▸ Written exercise 1
According to the family travel tips, how much does the zip line at Penny Royal adventures in Launceston cost?
▸ Written exercise 2
Give the rows as a numbered list, starting at the line containing "Task: Click 예약가능 button under 희주" and running through the end of the rows. Leave out blank lines and pictures.

— START OF Provided text —

The roads are very windy so if your kids are prone to motion sickness plan plenty of stops and have some bags ready just in case.  

If you're driving in the west make sure you fill up the car when you can at bigger towns, there's not as many petrol stations as we are used to. 

If the kids are 8+ book them into a zip line at Penny Royal adventures in Launceston it's great fun and only $25.

There are loads of waterfalls around but my top two recommendations to tackle with the kids would be Hogarth falls in Strahan as it such an easy one for the kids to walk to and Liffey falls near Jackeys March and Deloraine because most of the 40 minute walk to the base of the falls can be done with a pram or wheelchair, only the last five minutes is stairs, and the falls are huge. 

The Truwanna Wildlife Sanctuary was definitely a highlight for the kids so it's well worth a visit. Try to be there at 1 PM for the tour.

— END OF Provided text —
— START OF Data provided —

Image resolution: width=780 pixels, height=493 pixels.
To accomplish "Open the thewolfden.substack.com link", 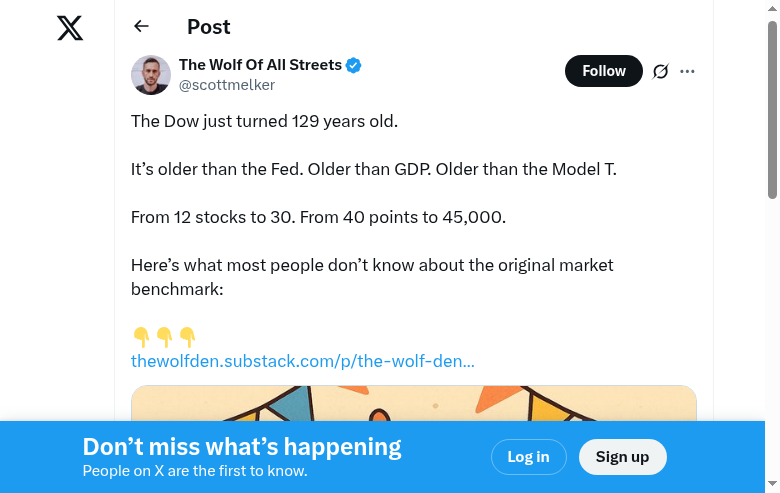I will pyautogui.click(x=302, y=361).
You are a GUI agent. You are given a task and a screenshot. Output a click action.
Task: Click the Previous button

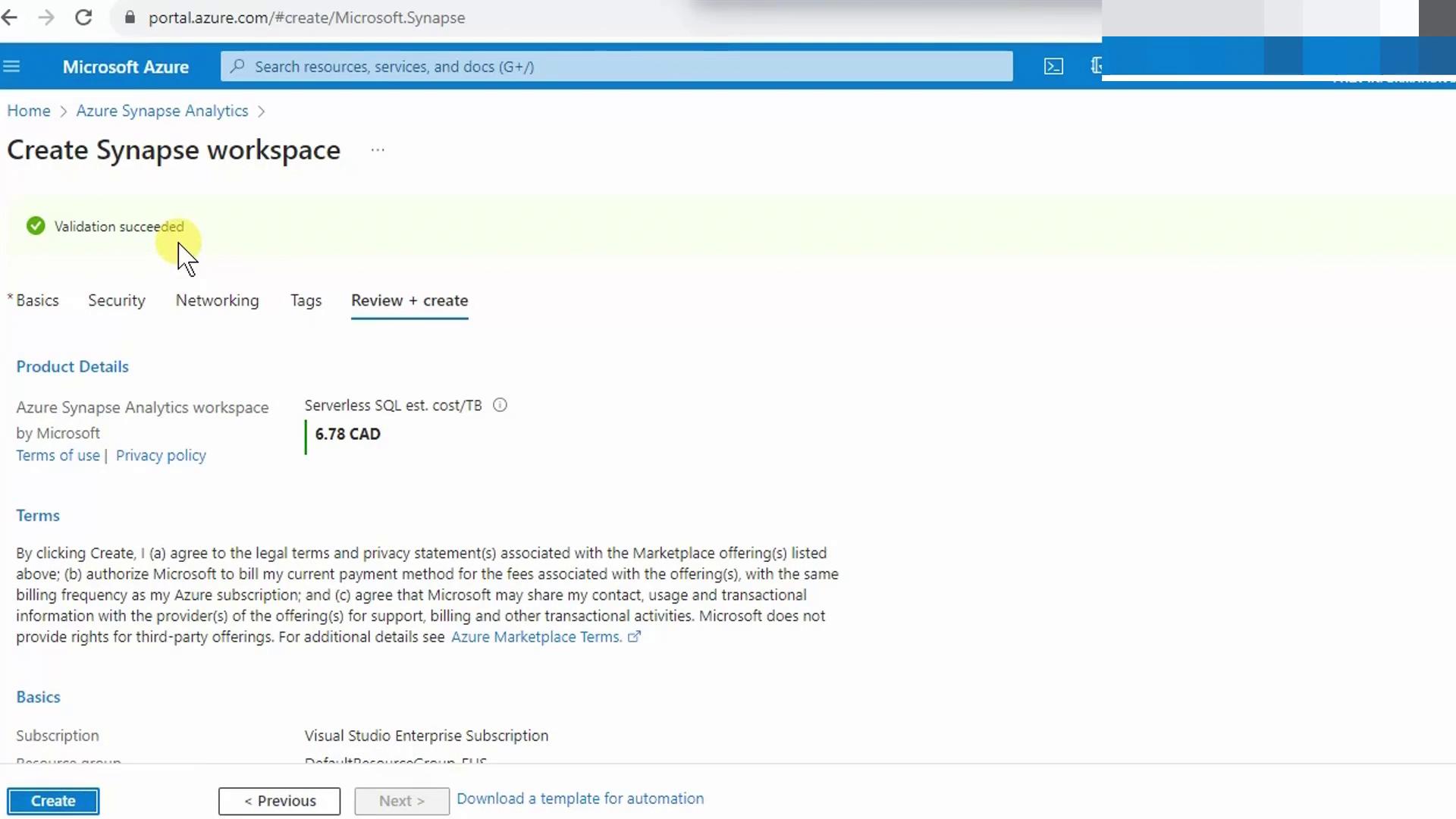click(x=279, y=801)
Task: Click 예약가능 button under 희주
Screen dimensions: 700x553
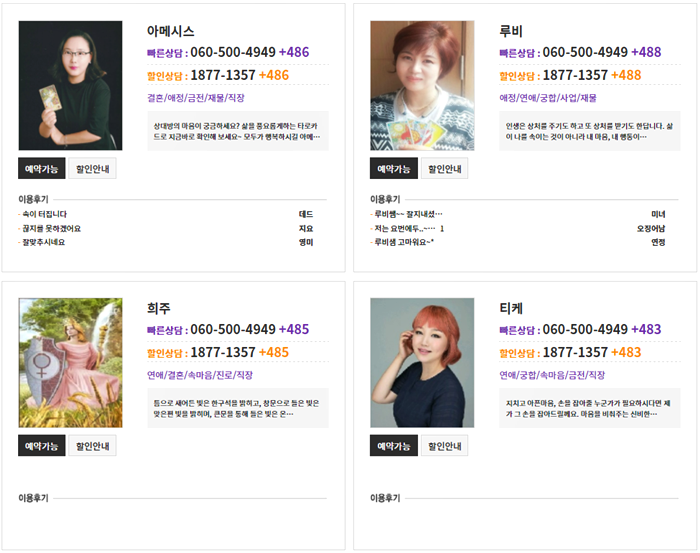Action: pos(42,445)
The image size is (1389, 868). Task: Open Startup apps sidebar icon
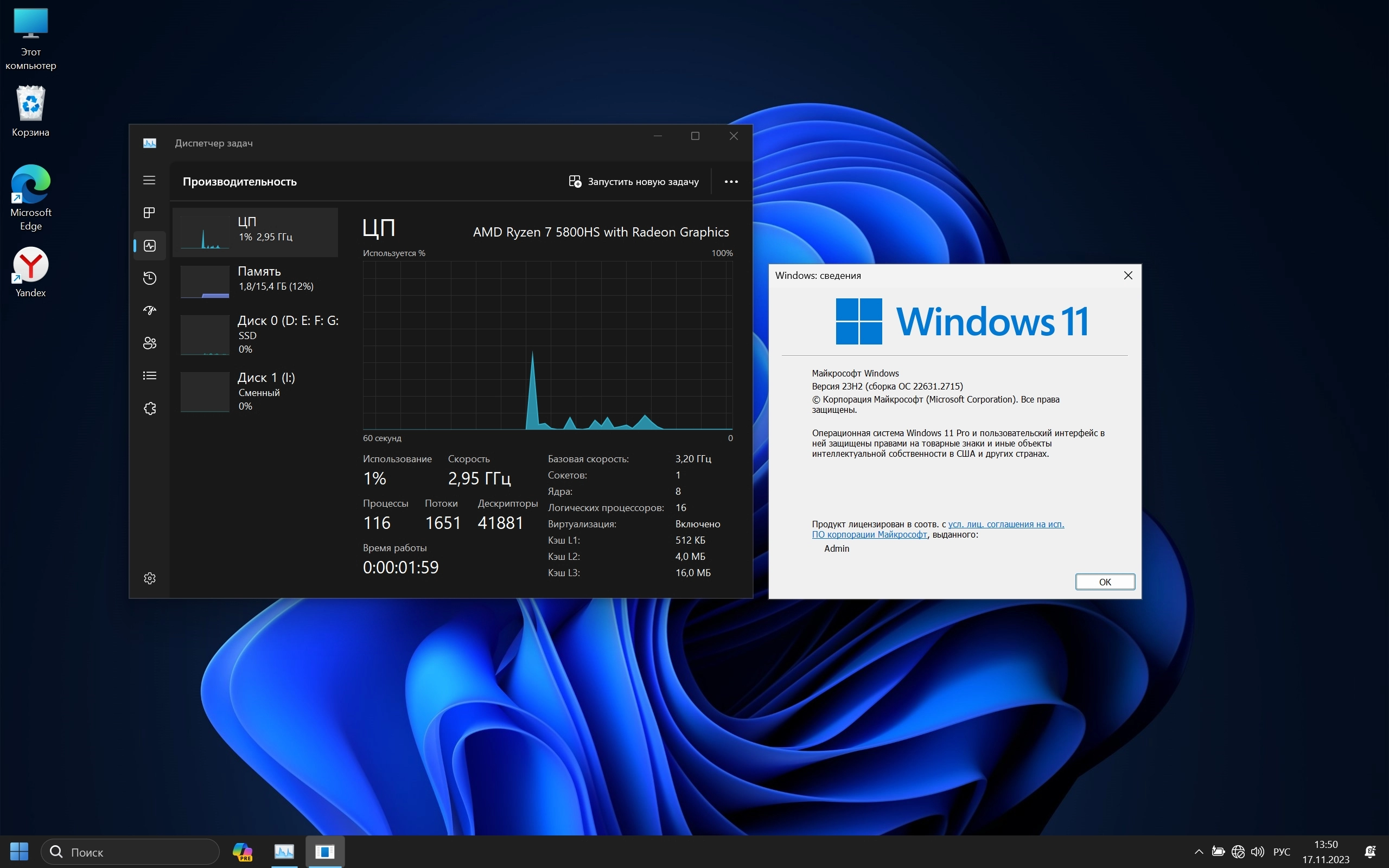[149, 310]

— END OF Data provided —

▸ Response 1
$25

▸ Response 2
1. Task: Click 예약가능 button under 희주
2. Screen dimensions: 700x553
3. Action: pos(42,445)
4. The image size is (1389, 868). Task: Open Startup apps sidebar icon
5. [149, 310]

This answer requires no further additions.